Secure Authentication in Wireless IoT: Hamming Code Assisted SRAM PUF as Device Fingerprint

TL;DR

This paper presents a resource-efficient SRAM PUF-based device fingerprinting scheme for secure authentication in constrained IIoT devices, achieving low error rates through Hamming code error correction and threshold calibration.

Contribution

It introduces a novel, resource-aware calibration method for SRAM PUFs that balances reliability, security, and resource constraints in IIoT device authentication.

Findings

Reliable post-authentication bit error rate below 1% achieved.

Hamming code redundancy and TMV count reduce BER with diminishing returns.

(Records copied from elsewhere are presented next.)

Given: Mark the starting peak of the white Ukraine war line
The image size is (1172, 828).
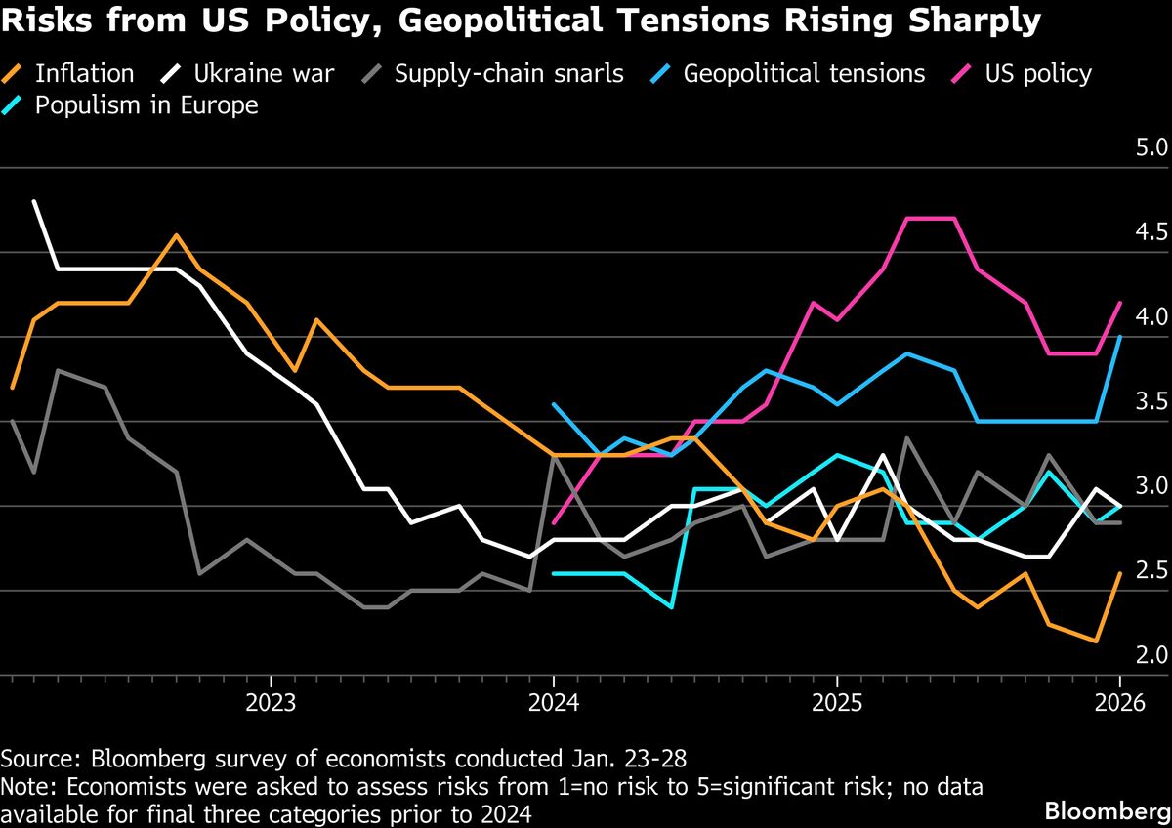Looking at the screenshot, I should (x=35, y=201).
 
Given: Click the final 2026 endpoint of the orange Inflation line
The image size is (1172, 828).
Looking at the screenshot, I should (x=1119, y=573).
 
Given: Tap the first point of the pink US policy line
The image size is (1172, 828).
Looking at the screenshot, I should (x=554, y=523).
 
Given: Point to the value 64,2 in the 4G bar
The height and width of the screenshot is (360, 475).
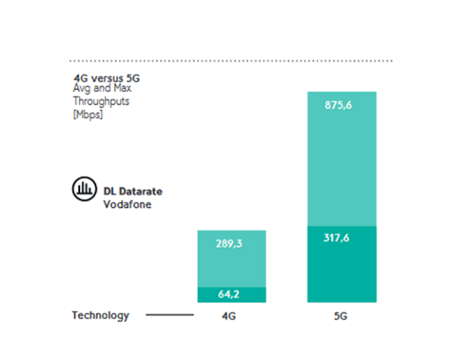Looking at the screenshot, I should click(231, 295).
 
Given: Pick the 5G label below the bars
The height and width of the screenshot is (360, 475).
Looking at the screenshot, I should click(341, 316).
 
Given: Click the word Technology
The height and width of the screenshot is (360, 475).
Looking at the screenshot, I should click(100, 315).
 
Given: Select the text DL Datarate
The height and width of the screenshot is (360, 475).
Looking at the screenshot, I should click(133, 192).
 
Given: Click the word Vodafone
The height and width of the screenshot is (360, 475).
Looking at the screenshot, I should click(128, 204).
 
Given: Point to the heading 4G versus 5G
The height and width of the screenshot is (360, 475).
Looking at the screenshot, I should click(107, 78).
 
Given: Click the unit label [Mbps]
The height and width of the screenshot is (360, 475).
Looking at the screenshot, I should click(88, 113).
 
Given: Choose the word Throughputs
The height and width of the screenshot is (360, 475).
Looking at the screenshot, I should click(101, 101).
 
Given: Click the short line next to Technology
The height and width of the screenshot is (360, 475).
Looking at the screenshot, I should click(170, 315).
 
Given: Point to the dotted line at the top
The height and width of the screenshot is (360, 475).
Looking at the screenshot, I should click(231, 61).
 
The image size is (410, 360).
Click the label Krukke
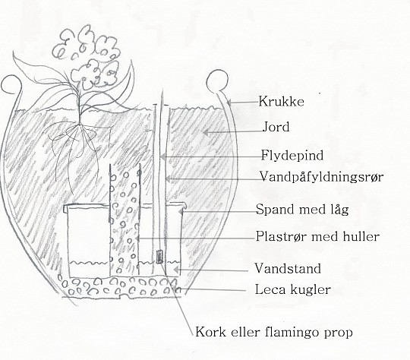tap(282, 101)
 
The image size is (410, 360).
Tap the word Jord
tap(276, 127)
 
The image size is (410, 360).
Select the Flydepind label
tap(292, 156)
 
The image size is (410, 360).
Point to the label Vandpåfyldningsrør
tap(322, 177)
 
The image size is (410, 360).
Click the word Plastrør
tap(282, 236)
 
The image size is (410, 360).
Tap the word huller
tap(362, 236)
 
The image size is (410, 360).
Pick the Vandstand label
tap(288, 268)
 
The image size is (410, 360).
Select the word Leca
tap(269, 289)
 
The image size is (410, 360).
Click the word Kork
tap(210, 332)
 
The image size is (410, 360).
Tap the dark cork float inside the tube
tap(159, 257)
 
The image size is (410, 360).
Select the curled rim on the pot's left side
tap(11, 84)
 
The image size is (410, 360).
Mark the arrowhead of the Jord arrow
tap(206, 132)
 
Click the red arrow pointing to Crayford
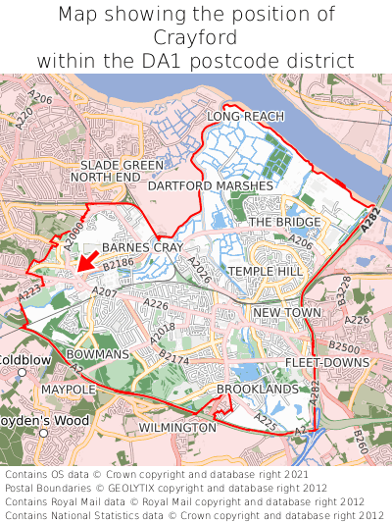pyautogui.click(x=86, y=260)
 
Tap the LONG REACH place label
pyautogui.click(x=245, y=117)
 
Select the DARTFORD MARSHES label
pyautogui.click(x=211, y=184)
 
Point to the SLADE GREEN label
pyautogui.click(x=122, y=165)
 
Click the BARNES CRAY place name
pyautogui.click(x=142, y=248)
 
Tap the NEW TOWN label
pyautogui.click(x=287, y=313)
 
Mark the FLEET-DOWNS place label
pyautogui.click(x=327, y=363)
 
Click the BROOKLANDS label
pyautogui.click(x=257, y=390)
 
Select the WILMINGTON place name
pyautogui.click(x=177, y=428)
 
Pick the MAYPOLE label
pyautogui.click(x=69, y=390)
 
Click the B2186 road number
pyautogui.click(x=117, y=265)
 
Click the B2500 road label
pyautogui.click(x=344, y=347)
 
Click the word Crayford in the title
pyautogui.click(x=196, y=37)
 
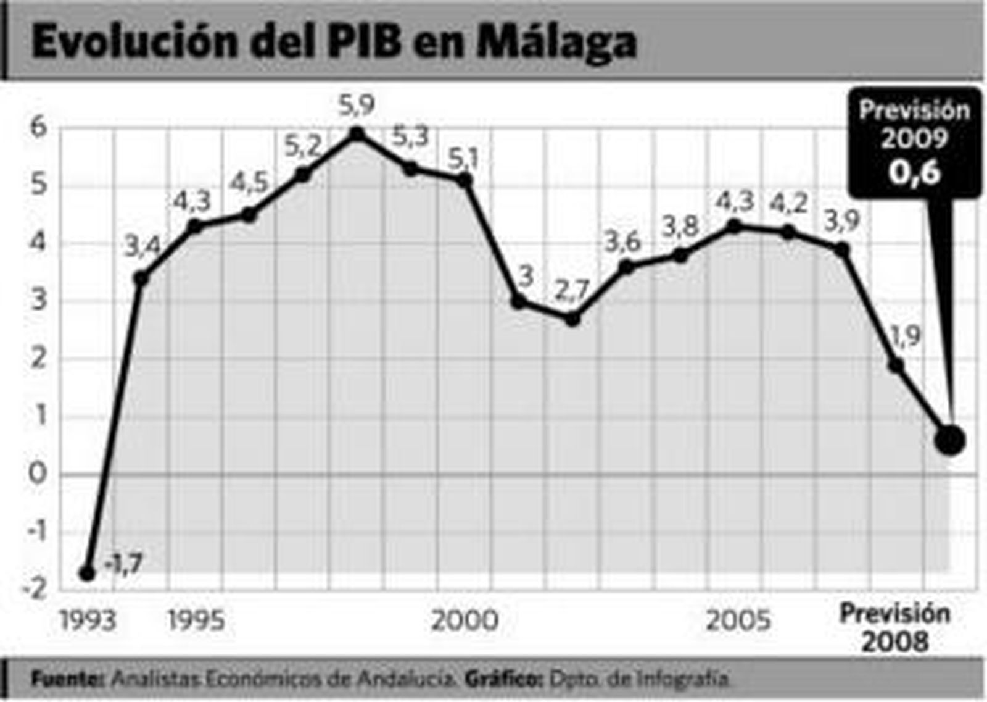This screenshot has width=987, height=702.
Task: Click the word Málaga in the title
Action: (557, 42)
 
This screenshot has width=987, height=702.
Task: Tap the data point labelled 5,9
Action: (357, 134)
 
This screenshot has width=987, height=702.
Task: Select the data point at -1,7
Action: (88, 573)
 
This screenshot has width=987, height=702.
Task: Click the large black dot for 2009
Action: (949, 440)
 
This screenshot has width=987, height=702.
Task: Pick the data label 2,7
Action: (572, 290)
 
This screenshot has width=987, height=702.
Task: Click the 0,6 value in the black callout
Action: (914, 173)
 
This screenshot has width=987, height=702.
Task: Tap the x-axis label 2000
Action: (465, 620)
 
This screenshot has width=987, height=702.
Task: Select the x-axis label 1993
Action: (88, 620)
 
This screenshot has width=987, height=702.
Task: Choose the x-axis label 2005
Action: (738, 620)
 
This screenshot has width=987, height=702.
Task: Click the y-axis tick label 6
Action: (39, 128)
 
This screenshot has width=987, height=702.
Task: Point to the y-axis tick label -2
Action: (35, 589)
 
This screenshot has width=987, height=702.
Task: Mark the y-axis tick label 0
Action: (38, 474)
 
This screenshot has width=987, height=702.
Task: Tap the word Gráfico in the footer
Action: (503, 679)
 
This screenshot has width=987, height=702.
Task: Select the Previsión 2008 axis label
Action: (895, 627)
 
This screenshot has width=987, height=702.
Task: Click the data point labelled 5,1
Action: (465, 180)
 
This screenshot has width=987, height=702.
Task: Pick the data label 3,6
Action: (622, 242)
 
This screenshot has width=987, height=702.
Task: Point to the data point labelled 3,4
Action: (141, 278)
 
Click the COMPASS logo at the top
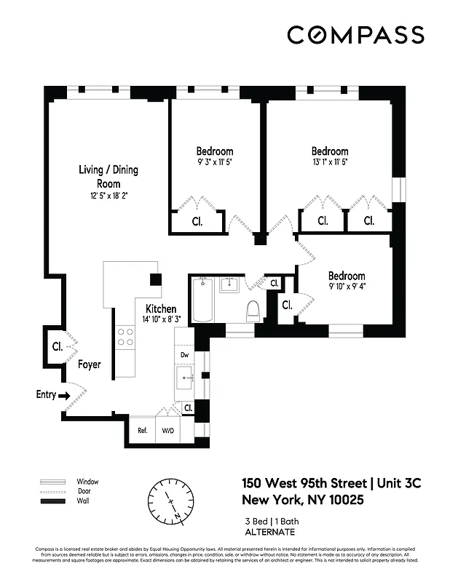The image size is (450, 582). pyautogui.click(x=355, y=35)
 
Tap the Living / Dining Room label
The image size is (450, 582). pyautogui.click(x=108, y=176)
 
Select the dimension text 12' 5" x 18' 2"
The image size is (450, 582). pyautogui.click(x=108, y=196)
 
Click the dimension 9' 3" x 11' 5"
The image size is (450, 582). pyautogui.click(x=215, y=162)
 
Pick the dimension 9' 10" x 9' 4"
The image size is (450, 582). pyautogui.click(x=346, y=286)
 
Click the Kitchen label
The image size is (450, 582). pyautogui.click(x=160, y=308)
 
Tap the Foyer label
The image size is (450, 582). pyautogui.click(x=90, y=364)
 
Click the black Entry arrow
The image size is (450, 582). pyautogui.click(x=64, y=395)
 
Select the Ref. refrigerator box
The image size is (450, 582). pyautogui.click(x=143, y=430)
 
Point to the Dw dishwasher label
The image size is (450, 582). pyautogui.click(x=184, y=355)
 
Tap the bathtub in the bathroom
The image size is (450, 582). pyautogui.click(x=202, y=299)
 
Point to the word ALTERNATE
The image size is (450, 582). pyautogui.click(x=271, y=533)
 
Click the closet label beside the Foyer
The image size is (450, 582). pyautogui.click(x=57, y=347)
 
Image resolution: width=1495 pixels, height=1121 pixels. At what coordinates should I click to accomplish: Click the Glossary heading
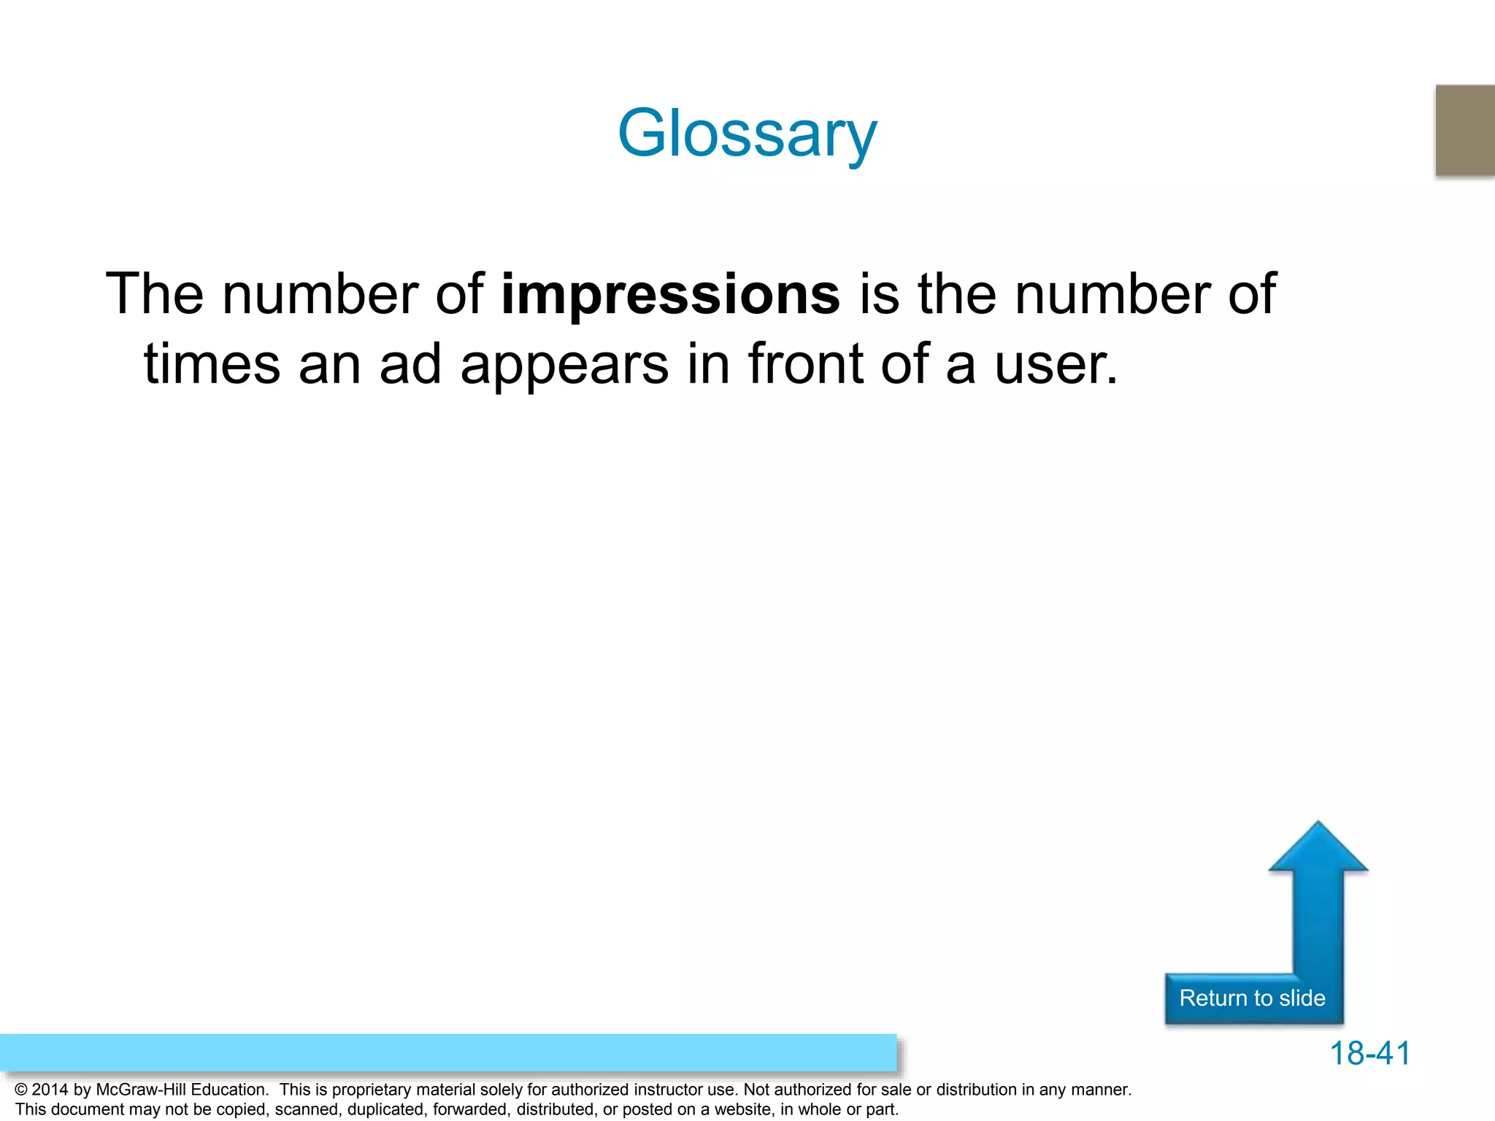tap(747, 134)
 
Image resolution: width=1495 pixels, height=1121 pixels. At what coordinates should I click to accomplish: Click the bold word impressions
tap(670, 294)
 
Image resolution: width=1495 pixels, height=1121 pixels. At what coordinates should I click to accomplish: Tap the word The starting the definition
tap(154, 294)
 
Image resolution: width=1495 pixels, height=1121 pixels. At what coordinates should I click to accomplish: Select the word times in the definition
tap(212, 364)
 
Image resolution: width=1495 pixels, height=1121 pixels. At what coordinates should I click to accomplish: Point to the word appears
tap(564, 364)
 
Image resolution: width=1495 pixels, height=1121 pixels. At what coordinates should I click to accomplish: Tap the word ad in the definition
tap(410, 364)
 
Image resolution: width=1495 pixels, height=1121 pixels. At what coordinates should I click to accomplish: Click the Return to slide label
tap(1252, 998)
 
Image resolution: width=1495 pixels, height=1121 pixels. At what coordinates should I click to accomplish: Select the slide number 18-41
tap(1369, 1053)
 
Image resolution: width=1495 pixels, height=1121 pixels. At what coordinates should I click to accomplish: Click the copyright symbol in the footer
tap(21, 1090)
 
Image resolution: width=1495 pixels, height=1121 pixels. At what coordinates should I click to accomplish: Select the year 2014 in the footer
tap(50, 1090)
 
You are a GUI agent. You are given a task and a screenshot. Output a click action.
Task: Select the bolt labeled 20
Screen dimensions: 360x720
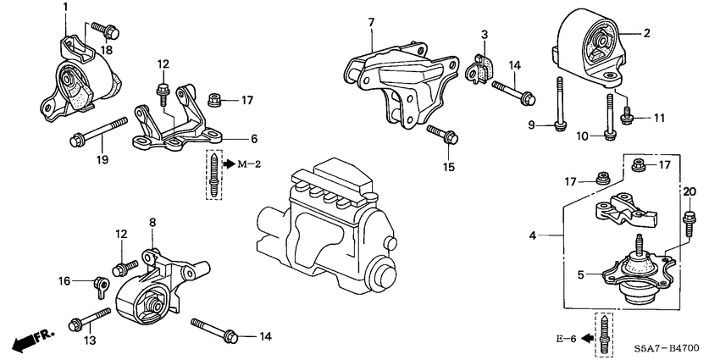pyautogui.click(x=688, y=221)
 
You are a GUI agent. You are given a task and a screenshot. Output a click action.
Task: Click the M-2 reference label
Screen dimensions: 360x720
pyautogui.click(x=239, y=163)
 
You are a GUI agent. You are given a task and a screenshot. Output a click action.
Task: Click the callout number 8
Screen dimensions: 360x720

Design space analysis guides resource-aware PUF implementation.

Abstract

Static Random Access Memory (SRAM) Physically Unclonable Functions (PUFs) make use of intrinsic manufacturing variations in memory cells to derive device-unique responses. Employing such hardware-rooted fingerprints for authentication, this work demonstrates a threshold-based authentication proof of concept for constrained Industrial Internet of Things (IIoT) devices. The proposed scheme can reliably cap the the post-authentication bit error rate (BER) below 1 %. Inherent SRAM PUF unreliability is addressed by a resource-efficient combination of Hamming code (HC) Error Correction (EC) and Temporal Majority Voting (TMV). Increasing HC redundancy or TMV count significantly reduces the BER, albeit with diminishing returns and increasingly prohibitive computational overhead. Furthermore, this work quantifies the threshold gap between strict reliability and security constraints. This gap is reframed as a design budget which enables the resource-aware calibration of the acceptance threshold, PUF response length, and stabilization technique, without violating designed-for error limits. Larger responses make reliability optimizations increasingly obsolete. This comparative analysis establishes a comprehensive design space for PUF EC, guiding future implementations in balancing EC quality against resource constraints such as computational demand, power consumption, and implementation complexity.